Rearranging the above into the standard $Ax=b$ form, one gets, $$ \begin{bmatrix} I & -\sideset{^b}{_s}{R} \begin{bmatrix} \sideset{^s}{}{w} \end{bmatrix}_{\times} \end{bmatrix} \begin{bmatrix} \sideset{^b}{}{m} \\ \sideset{^b}{}{r} \end{bmatrix} = \sideset{^b}{}{M} $$ or with simplified notations, $$ \mathcal{A}^{W} \begin{bmatrix} m \\ r \end{bmatrix} = M $$

To compute the optimal $m$ and $r$, it is simply $$ \begin{bmatrix} \mathcal{A}^W_1 \\ \vdots \\ \mathcal{A}^W_n \end{bmatrix} \begin{bmatrix} m \\ r \end{bmatrix} \backsimeq \begin{bmatrix} M_1 \\ \vdots \\ M_n \end{bmatrix} \label{eq:moment-sample} $$ with the least square solution $$ \begin{bmatrix} m \\ r \end{bmatrix} = \begin{bmatrix} \mathcal{A}^W_1 \\ \vdots \\ \mathcal{A}^W_n \end{bmatrix}^{\text{LS}} \begin{bmatrix} M_1 \\ \vdots \\ M_n \end{bmatrix} $$

Tool Inertia Tensor

For the tool inertia tensor $\sideset{^b}{}{J}$ in the sensor body frame $\{b\}$, an angular acceleration vector $\sideset{^b}{}{\alpha}$ in the sensor body frame $\{b\}$, and the actual torque causing tool rotation $\sideset{^b}{}{\tau}$ in the sensor body frame $\{b\}$, the following equation holds. $$ \sideset{^b}{}{J} \sideset{^b}{}{\alpha} = \sideset{^b}{}{\tau} \label{eq:inertia-tensor} $$ Expanding the above, one gets, $$ \begin{bmatrix} \sideset{^b}{_{11}}{J} & \sideset{^b}{_{12}}{J} & \sideset{^b}{_{13}}{J} \\ \sideset{^b}{_{21}}{J} & \sideset{^b}{_{22}}{J} & \sideset{^b}{_{23}}{J} \\ \sideset{^b}{_{31}}{J} & \sideset{^b}{_{32}}{J} & \sideset{^b}{_{33}}{J} \end{bmatrix} \begin{bmatrix} \sideset{^b}{_x}{\alpha} \\ \sideset{^b}{_y}{\alpha} \\ \sideset{^b}{_z}{\alpha} \end{bmatrix} = \begin{bmatrix} \sideset{^b}{_x}{\tau} \\ \sideset{^b}{_y}{\tau} \\ \sideset{^b}{_z}{\tau} \end{bmatrix} $$ where $$ \sideset{^b}{}{\tau} = \sideset{^b}{}{M} - \sideset{^b}{}{m} $$ and $\sideset{^b}{}{J}$ is symmetric positive definite.
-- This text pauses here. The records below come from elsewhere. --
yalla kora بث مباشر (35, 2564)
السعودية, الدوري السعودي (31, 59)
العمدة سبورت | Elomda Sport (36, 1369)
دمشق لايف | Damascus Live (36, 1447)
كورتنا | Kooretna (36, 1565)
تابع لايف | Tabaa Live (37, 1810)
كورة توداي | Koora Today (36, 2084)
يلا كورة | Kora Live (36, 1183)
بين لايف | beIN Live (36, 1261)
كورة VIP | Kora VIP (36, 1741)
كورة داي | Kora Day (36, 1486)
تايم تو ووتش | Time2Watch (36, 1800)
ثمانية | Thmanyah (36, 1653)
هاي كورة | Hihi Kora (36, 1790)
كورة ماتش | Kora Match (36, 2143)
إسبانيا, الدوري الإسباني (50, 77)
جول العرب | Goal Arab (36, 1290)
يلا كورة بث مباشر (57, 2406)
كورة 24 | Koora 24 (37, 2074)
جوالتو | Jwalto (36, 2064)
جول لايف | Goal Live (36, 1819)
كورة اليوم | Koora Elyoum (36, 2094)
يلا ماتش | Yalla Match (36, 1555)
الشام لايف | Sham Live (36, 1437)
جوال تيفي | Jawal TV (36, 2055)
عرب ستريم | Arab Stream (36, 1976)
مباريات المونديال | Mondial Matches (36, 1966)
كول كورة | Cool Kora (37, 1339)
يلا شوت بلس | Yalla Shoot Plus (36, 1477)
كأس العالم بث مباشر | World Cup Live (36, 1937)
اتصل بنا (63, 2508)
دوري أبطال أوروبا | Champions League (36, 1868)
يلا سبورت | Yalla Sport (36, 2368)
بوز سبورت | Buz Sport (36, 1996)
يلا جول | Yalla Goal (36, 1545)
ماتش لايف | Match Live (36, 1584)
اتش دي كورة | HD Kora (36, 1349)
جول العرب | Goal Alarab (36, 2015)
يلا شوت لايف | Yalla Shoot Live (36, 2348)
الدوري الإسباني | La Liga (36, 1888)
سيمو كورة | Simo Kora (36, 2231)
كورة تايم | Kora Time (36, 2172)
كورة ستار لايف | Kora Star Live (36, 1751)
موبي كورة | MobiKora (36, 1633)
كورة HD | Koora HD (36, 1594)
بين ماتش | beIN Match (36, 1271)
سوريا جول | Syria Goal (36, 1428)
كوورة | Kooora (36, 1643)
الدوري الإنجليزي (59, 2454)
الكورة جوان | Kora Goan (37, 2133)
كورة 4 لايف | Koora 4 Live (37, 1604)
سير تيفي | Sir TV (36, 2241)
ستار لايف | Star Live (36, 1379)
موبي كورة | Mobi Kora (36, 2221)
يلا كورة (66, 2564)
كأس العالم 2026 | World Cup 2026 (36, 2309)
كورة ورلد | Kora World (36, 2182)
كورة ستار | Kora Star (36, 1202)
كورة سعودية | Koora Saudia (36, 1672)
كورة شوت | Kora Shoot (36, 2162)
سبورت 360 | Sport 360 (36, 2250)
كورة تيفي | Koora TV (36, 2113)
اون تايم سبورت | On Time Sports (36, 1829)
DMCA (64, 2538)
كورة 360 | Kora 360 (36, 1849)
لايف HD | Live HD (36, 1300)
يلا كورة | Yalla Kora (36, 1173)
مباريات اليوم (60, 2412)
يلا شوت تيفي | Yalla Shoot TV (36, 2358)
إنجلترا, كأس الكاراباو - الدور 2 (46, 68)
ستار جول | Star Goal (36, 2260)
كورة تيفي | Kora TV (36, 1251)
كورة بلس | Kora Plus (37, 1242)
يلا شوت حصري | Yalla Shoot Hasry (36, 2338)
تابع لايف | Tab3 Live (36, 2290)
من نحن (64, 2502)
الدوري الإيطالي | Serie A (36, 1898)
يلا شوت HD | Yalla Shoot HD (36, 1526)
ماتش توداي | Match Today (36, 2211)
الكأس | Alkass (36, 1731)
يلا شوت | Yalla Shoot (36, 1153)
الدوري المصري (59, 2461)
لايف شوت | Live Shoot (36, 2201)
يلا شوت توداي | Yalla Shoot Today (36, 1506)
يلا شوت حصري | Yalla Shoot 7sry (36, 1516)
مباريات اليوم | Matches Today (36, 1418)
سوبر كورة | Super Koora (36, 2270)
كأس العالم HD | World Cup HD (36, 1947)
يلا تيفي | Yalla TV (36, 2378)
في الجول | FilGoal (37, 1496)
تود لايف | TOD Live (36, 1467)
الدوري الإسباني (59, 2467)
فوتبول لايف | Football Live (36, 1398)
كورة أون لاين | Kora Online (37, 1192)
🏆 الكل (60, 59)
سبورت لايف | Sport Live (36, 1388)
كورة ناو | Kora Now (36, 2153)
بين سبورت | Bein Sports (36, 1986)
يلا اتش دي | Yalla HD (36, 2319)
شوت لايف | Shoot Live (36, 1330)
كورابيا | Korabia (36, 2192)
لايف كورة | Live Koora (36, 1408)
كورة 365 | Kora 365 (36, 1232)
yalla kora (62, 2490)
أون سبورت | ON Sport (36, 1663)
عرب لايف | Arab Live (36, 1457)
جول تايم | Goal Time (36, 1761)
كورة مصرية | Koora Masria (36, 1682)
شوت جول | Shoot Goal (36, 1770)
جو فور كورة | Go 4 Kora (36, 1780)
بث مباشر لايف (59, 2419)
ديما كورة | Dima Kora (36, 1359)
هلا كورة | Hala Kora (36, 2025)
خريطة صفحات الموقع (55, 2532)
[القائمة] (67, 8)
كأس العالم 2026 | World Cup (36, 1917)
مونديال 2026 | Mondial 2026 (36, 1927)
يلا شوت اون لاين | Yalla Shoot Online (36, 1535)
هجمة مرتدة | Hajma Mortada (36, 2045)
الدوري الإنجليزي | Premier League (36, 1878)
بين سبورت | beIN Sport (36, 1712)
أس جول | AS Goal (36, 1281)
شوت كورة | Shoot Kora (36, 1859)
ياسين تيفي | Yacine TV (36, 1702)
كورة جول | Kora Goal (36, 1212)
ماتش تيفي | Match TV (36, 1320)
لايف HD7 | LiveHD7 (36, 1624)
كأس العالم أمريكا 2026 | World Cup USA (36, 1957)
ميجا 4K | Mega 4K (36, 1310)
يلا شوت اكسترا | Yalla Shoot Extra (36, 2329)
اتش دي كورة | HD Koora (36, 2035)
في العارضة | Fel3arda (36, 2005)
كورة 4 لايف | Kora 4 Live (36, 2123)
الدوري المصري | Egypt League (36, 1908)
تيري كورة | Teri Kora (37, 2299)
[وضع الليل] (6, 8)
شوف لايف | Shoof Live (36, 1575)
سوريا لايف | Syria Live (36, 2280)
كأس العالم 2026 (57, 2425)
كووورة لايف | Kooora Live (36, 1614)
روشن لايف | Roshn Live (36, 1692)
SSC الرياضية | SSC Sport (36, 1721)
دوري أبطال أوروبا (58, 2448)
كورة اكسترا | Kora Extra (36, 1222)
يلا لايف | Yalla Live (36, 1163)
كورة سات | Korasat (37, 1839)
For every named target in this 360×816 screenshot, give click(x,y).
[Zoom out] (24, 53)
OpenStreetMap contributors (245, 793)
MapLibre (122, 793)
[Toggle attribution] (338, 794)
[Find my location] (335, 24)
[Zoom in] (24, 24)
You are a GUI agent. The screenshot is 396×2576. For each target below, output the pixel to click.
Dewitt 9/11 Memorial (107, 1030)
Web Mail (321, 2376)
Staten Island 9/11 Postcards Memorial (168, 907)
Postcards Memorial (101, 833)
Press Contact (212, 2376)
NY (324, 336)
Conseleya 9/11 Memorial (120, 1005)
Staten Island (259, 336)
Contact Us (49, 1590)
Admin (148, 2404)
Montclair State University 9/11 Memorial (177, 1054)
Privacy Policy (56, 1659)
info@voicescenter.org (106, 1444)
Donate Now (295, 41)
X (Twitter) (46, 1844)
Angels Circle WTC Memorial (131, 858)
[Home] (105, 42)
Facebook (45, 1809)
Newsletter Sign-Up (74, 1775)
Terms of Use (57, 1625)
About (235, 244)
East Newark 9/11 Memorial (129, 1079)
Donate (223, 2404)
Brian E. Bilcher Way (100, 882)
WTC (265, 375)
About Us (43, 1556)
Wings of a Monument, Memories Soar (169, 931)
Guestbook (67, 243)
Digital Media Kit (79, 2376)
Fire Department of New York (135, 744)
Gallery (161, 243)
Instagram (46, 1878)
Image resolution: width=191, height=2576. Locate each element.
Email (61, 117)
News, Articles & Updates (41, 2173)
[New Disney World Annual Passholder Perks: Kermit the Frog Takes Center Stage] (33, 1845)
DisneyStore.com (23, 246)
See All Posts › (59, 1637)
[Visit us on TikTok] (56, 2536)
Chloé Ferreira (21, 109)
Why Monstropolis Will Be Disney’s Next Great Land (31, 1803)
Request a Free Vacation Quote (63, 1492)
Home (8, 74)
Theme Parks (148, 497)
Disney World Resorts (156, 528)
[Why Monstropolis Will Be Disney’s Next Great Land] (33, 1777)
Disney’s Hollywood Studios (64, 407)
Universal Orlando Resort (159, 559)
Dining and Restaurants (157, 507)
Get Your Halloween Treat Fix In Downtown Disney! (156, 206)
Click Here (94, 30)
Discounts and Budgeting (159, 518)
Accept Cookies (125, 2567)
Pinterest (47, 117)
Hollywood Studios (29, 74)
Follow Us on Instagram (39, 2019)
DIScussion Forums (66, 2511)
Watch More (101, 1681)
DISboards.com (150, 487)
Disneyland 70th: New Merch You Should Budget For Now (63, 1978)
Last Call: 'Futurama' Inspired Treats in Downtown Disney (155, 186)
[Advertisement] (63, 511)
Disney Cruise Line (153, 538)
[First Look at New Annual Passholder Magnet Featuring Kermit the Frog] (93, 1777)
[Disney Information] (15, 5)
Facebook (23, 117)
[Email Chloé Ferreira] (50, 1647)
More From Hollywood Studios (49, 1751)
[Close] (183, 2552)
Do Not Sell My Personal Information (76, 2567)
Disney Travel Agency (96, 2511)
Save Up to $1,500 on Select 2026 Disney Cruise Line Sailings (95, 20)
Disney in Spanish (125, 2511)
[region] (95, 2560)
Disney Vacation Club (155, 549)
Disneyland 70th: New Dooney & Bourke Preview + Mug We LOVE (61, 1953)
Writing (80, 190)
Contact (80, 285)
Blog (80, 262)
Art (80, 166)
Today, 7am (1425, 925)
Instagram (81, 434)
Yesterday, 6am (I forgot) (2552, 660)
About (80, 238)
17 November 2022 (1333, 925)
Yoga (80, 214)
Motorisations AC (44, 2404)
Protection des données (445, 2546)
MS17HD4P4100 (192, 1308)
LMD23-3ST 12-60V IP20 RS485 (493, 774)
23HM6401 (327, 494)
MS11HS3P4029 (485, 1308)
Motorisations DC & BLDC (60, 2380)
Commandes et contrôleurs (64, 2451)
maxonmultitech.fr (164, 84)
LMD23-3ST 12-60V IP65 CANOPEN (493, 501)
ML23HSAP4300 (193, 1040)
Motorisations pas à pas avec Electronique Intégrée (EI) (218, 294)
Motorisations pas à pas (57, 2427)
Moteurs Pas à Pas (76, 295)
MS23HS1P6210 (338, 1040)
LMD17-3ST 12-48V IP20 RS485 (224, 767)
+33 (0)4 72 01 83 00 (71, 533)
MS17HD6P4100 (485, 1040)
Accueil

Note that in the above, the excitation signal angular acceleration $\sideset{^b}{}{\alpha}$ is designed and known, the tool inertia tensor $\sideset{^b}{}{J}$ is unknown and to be estimated.

Rearranging \eqref{eq:inertia-tensor} into the standard $Ax=b$ form, parameterize $J$ into vector form in this case, one gets, $$ \begin{bmatrix} \sideset{^b}{_x}{\alpha} & \sideset{^b}{_y}{\alpha} & \sideset{^b}{_z}{\alpha} & 0 & 0 & 0 & 0 & 0 & 0 \\ 0 & 0 & 0 & \sideset{^b}{_x}{\alpha} & \sideset{^b}{_y}{\alpha} & \sideset{^b}{_z}{\alpha} & 0 & 0 & 0 \\ 0 & 0 & 0 & 0 & 0 & 0 & \sideset{^b}{_x}{\alpha} & \sideset{^b}{_y}{\alpha} & \sideset{^b}{_z}{\alpha} \end{bmatrix} \begin{bmatrix} \sideset{^b}{_{11}}{J} \\ \sideset{^b}{_{12}}{J} \\ \sideset{^b}{_{13}}{J} \\ \sideset{^b}{_{21}}{J} \\ \sideset{^b}{_{22}}{J} \\ \sideset{^b}{_{23}}{J} \\ \sideset{^b}{_{31}}{J} \\ \sideset{^b}{_{32}}{J} \\ \sideset{^b}{_{33}}{J} \end{bmatrix} = \begin{bmatrix} \sideset{^b}{_x}{\tau} \\ \sideset{^b}{_y}{\tau} \\ \sideset{^b}{_z}{\tau} \end{bmatrix} $$ or, with simplified notations, $$ \mathcal{A} \mathcal{J} = \tau $$

To compute the optimal $\mathcal{J}$, it is simply $$ \begin{bmatrix} \mathcal{A}_1 \\ \vdots \\ \mathcal{A}_n \end{bmatrix} \mathcal{J} \backsimeq \begin{bmatrix} \tau_1 \\ \vdots \\ \tau_n \end{bmatrix} \label{eq:inertial-sample} $$ or $$ \mathcal{A}^{J} \mathcal{J} = \Gamma $$ One can then formulate and solve for the following QP-problem. $$ \begin{split} \min\,\,\, &|| \mathcal{A}^J \mathcal{J} - \Gamma || \\ \text{s.t.} \,\,\, &J_{ij} > 0 \\ &J_{12} - J_{21} = 0 \\ &J_{13} - J_{31} = 0 \\ &J_{23} - J_{32} = 0 \end{split} $$ where the equality and inequality constraints ensure that $\mathcal{J}$ is symmetric and positive definite.

Practical Considerations

When collecting samples for force in \eqref{eq:force-sample} and moment in \eqref{eq:moment-sample}, at the $i$-th robot configuration, one should stop the robot at each configuration and take the mean of multiple samples as $F_i$ and $M_i$ to reduce the impact of noise for better data quality. One should also choose robot configurations such that matrices $A^R$ and $A^W$ are full rank. When collecting samples for inertia tensor in \eqref{eq:inertial-sample}, angular acceleration is needed for the $\mathcal{A}$ matrix, it's not possible to stop the robot and take the mean of multiple samples to reduce the impact of noise.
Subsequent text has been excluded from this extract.